Tracy Shildrick - Professor, Social Futures Institute, Teesside University

Discussants:    
Andrew Norton - Director of Research, ODI

Paul Wafer - Leader of the Poverty and Vulnerability Team, Growth and Resilience Department, UK DFID

Chair:    
Polly Toynbee - Columnist, The Guardian

Description

 

Back in 2000, the United Nations committed to halve poverty by 2015. As we approach that date, with achievements in China making it possible for this target to be achieved, there are predicted still to be a billion absolutely poor people. Of these, the Chronic Poverty Research Centre (CPRC) estimates nearly half a billion people are chronically poor – poor over long periods of time, perhaps their whole lives, and pass poverty onto their children. They will remain poor unless their specific plight is addressed, but they are usually forgotten in current efforts to eradicate poverty.

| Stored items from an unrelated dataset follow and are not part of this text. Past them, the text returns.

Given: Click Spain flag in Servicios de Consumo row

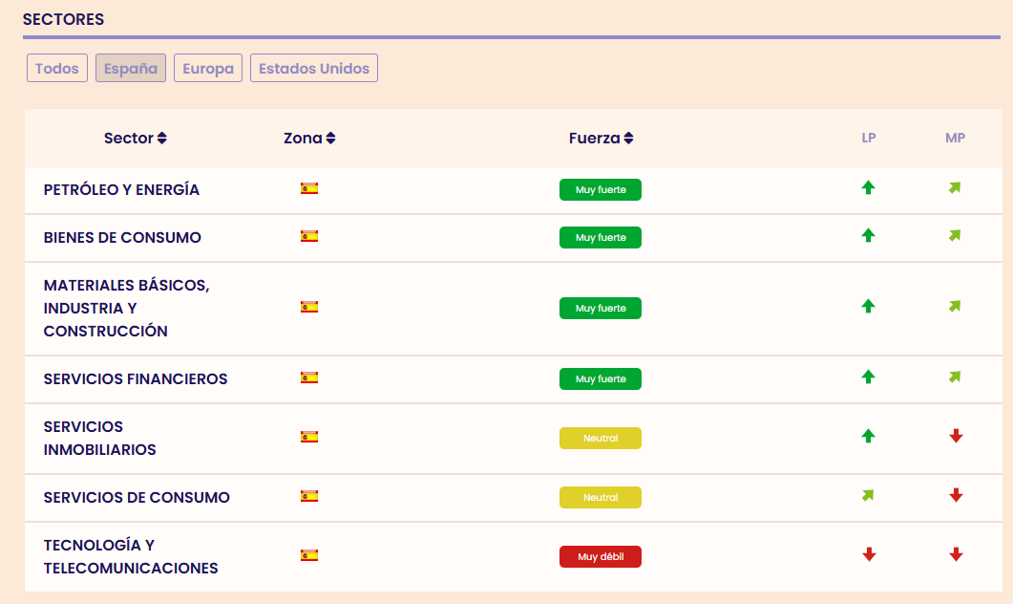Looking at the screenshot, I should [x=309, y=496].
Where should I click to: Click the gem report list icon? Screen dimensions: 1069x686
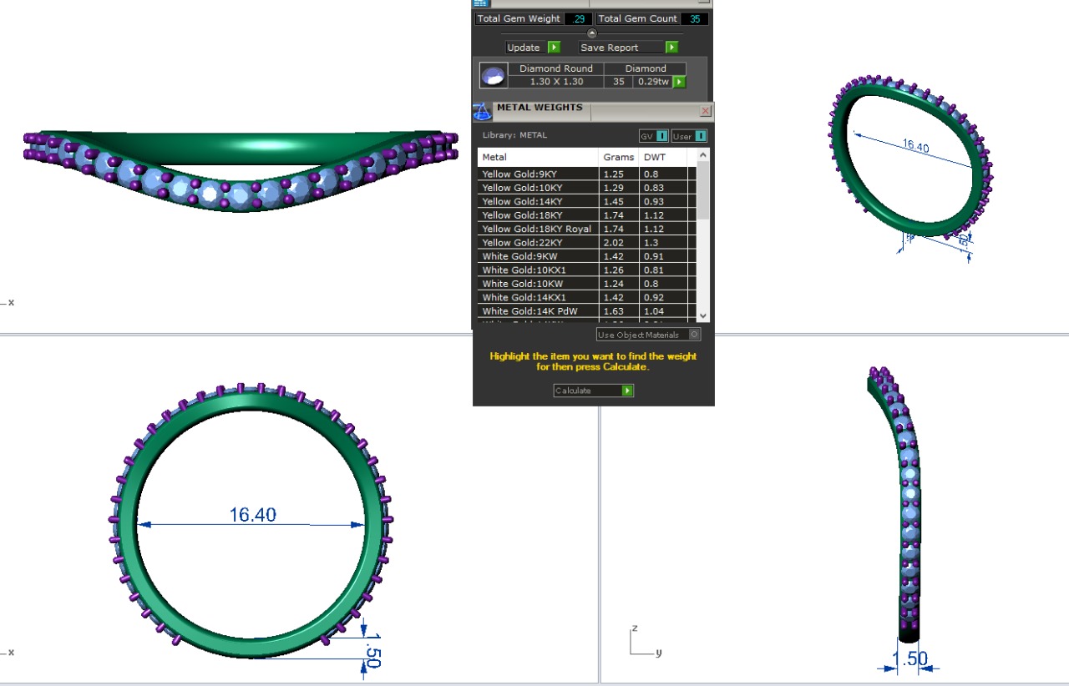(481, 3)
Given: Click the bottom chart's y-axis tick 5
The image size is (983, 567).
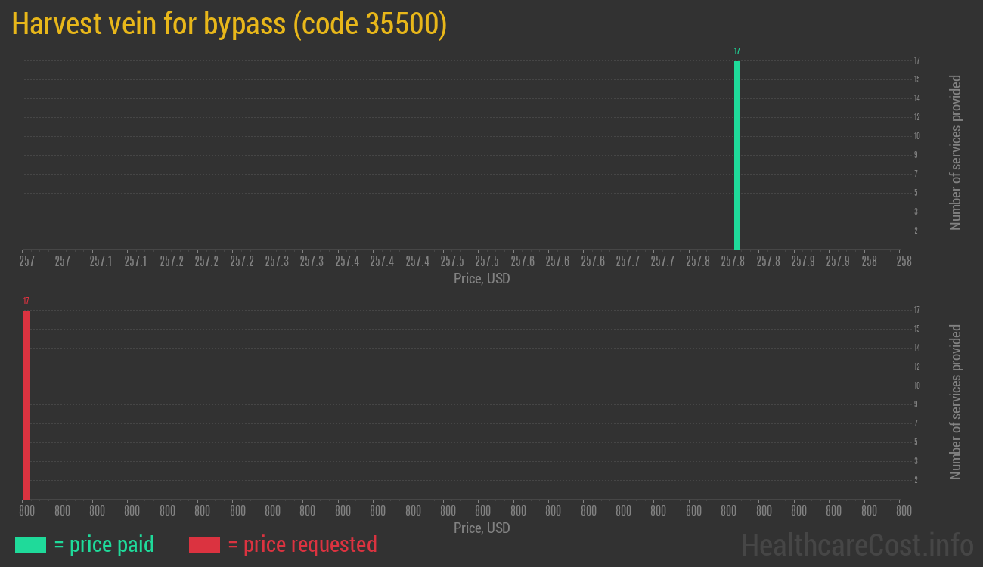Looking at the screenshot, I should coord(916,442).
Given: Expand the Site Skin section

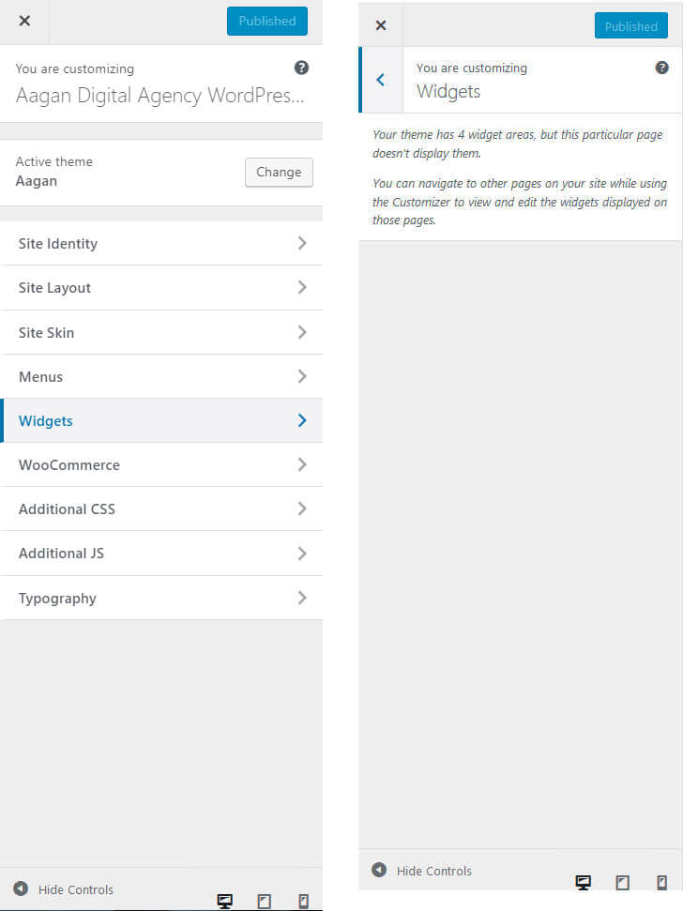Looking at the screenshot, I should click(161, 332).
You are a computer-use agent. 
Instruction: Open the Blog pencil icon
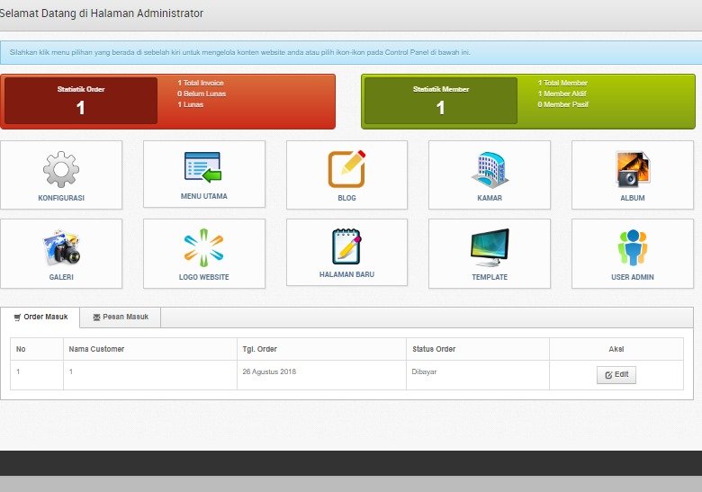[347, 168]
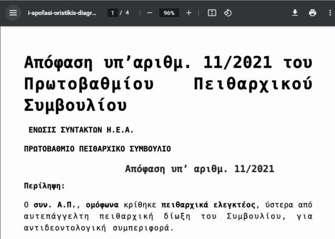Select the zoom percentage showing 96%
The height and width of the screenshot is (239, 335).
click(x=169, y=12)

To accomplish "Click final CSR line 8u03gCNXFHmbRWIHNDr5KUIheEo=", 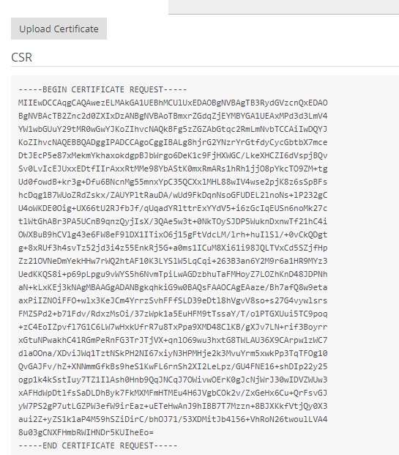I will coord(86,432).
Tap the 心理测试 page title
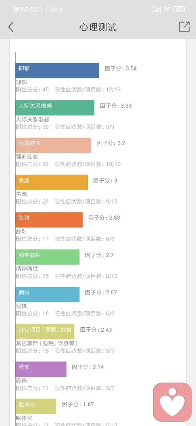This screenshot has width=196, height=426. [98, 27]
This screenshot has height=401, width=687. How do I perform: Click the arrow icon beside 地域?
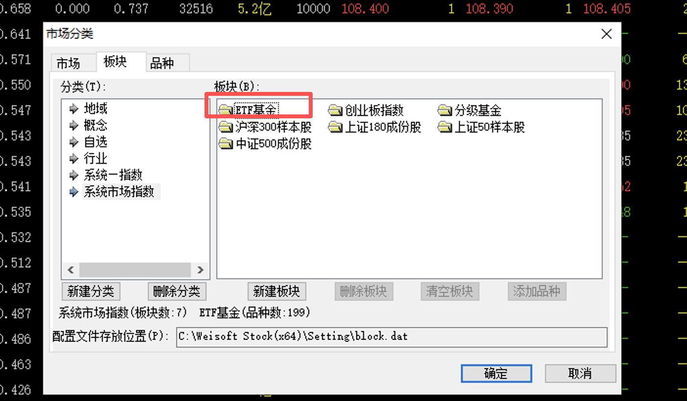pos(74,109)
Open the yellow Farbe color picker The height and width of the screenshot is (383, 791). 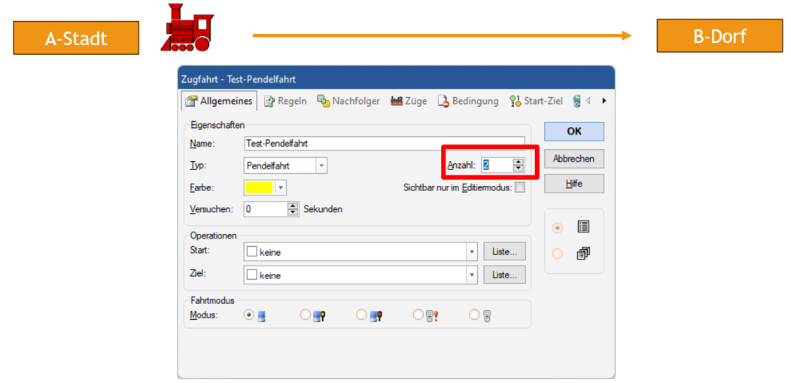[281, 187]

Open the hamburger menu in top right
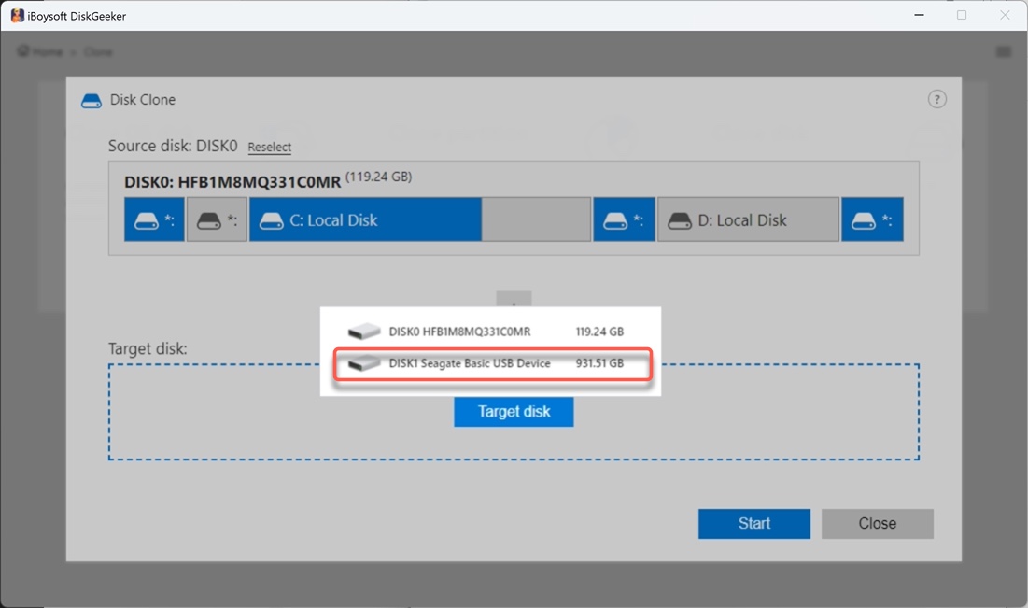click(1003, 51)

This event calls for urgency and seriousness in developing the responses which will tackle chronic poverty. It can be done: through social protection, human development, pro-poorest economic growth, and progressive social change towards the ‘good society’. Neglecting the chronically poor is not only morally unjust, but also has impacts on economic growth, as well as a state’s political legitimacy.

New key messages from ten years of research by the CPRC will be presented in this event, to reveal that tackling chronic poverty can be done but involves a somewhat different set of policies and programmes additional to the orthodox, internationally accepted set.

This event sets the discussion of international chronic poverty alongside a presentation of research findings on long term-poverty from one locality (Middlesbrough) in the UK – research from the Social Futures Institute at Teesside University, and which was part of the Joseph Rowntree Recurrent Poverty programme – which explores related themes, especially the ‘low pay-no pay’ cycle.